Limit Cycles in Opinion Dynamic Networks with Competing Stubborn Agents
Published:
Recommended citation: Moser, C., & Smaldino, P.E. (2025). Limit Cycles in Opinion Dynamic Networks with Competing Stubborn Agents. https://osf.io/preprints/socarxiv/nqbdt_v1
The Counter-Optimal Stubborn Agent Placement (COSAP) problem concerns how competing agents attempt to position themselves within a network to maximize their influence over collective opinion dynamics. While prior work has primarily examined optimal placements in static or one-shot contexts, less is known about how opposing agents dynamically adjust their strategies in competitive environments. In this study, we model COSAP systems as a competitive diffusion process where two stubborn agents seek to influence a population through iterated network positioning. Simulations across networks of varying structure reveal that while agents generally race to occupy the most central node, networks with short path lengths create conditions in which neither agent can maintain an uncontested advantage.
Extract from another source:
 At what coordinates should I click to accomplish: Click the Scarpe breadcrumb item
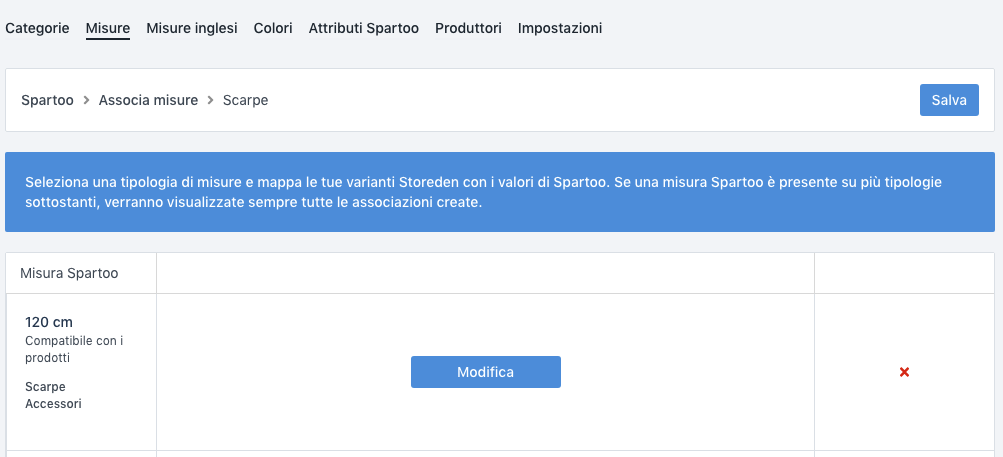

Instead, agents engage in adaptive cycles, repeatedly shifting positions in response to one other. These limit cycles vary in length and complexity depending on global network properties, with highly connected networks supporting persistent cycling and longer cycles, whereas networks with longer path lengths cause cycles to collapse into fixed points. These results underscore the importance of network structure in shaping influence dynamics and suggest that efforts to counter misinformation or manipulate opinion may grow more difficult in an increasingly connected world.